Not all Ontario is this dull.  As you head east you get into the lake of the woods and the Canadian Shield which offers some interesting riding options, though the road conditions are still rough.

Maybe one of these days I'll get a chance to head out Peterborough/Ottawa way and enjoy the curves the Shield and the lake of the woods offer.

Tuesday 27 April 2021

Kawasaki Concours C14 Suspension Setup

From ADVrider:

I am 6'-3 and about 245-250 Lbs. My settings are as follow:
Forks: 10mm and 4 clicks out (rebound)
Shock: 24 (?) clicks in and 1 click out (rebound)

These settings are a bit stiff but...I like them that way for spirited riding.

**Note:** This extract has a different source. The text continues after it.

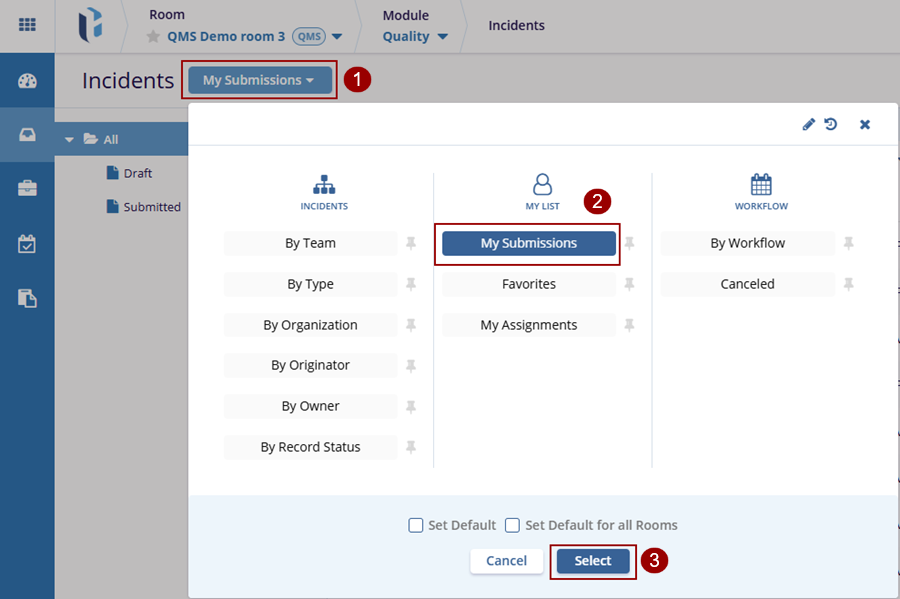Expand the QMS Demo room 3 dropdown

For 2up, I will just adjust further the shock preload.

Monday 26 April 2021

Kawasaki Concours C14/GTR1400 Extreme Engineering

I took a couple of hours to work on this incredibly complicated machine on the weekend.  My last project was a 1997 Honda CBR900RR Fireblade which was all about minimalism and lightness.  That minimalism made the Honda a delight to work on but the C14 Concours is a very different animal.  Incredibly, the Fireblade weighs 62% of what the Concours does while putting out only slightly less power.  Man, did that bike know how to dance.

As I worked through the front end on the substantial Concours I found example after example of Kawasaki's overly engineered approach to the bike which has piled on the weight, but you can't fault their work, nor the design.  While the C14 is an incredibly complicated thing, it's also a beautiful example of Kawasaki Heavy Industries industrial design.

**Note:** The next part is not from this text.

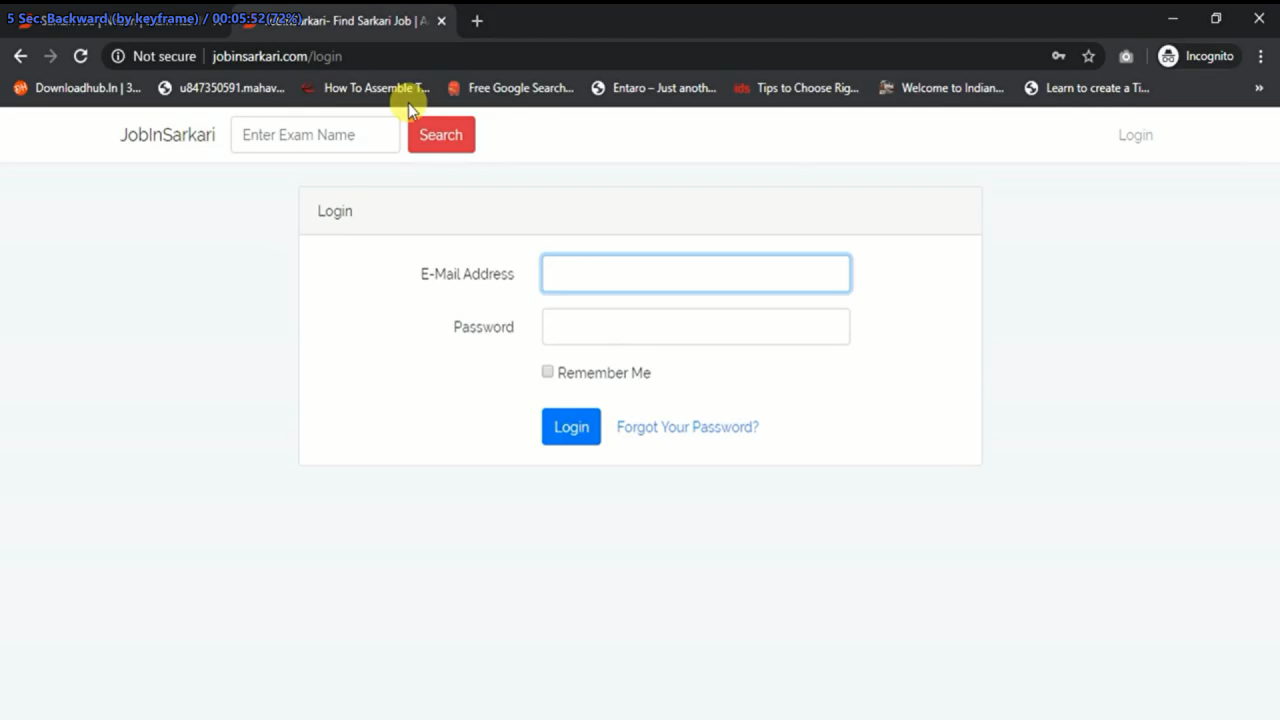Go back using browser back arrow

coord(20,56)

The circular white thing in the photo on the left is the windshield motor.  The C14 has an electric windshield that raises and lowers at the push of a button.  This one isn't working but the mechanical parts of it seem ok so now I'm chasing wiring in a bike that makes a 747 look simple.

On the right is the battery holder.  Any other bike I've owned makes do with a simple plastic open ended box, but not the Connie.  It gets an interlocking two piece battery holder with built in wiring harness.  The presses that turn these things our are something special!

These are all the gubbins the owner before me had wired into the bike.  He had that massive horn hanging off the back and the GPS system was wired into the front and installed on the handlebar.

With the bike having electrical issues, I'm putting it back to stock before I start thinking about adding in the extras again.

While I was in at the battery I cleaned up all the connectors, some of which were quite rusty.  It's things like that which will trip up electric windshields.

One of the advantages of fairings is that you can hide the mechanical bits underneath, but even when the bits are never going to be seen Kawasaki went overboard with its castings and finish.

That lovely little round clutch cover at the bottom lives under the fairing and would never normally see the light of day, but even then it's a wonderfully detailed and finished piece that only a handy owner or their own technicians would ever see.

Coffin shaped brake and clutch fluid containers?  Why not.

The benefit of this engineering fixation is that the quality of materials used is excellent.  Even though this bike is just over a decade old you wouldn't know it.  Many parts of it look brand new.  Rust on fasteners is all but non-existent and everything comes apart as it was intended.

This is the newest bike I've ever purchased (it's three years newer than my first bike and the KLX, seven years newer than the trusty Tiger and thirteen years newer than the Fireblade).  It's so new that there isn't a Haynes workshop manual for it.  It's the only bike I've ever owned that is still currently in production in much the same state.  The latest Tigers are five generations passed my old 955i.

Next steps are to get the windshield sorted and change out the air filter while I've got the thing in pieces, then it all goes back together and I'll see if my local mechanic can get me in for a safety, then it's time to put some miles on it!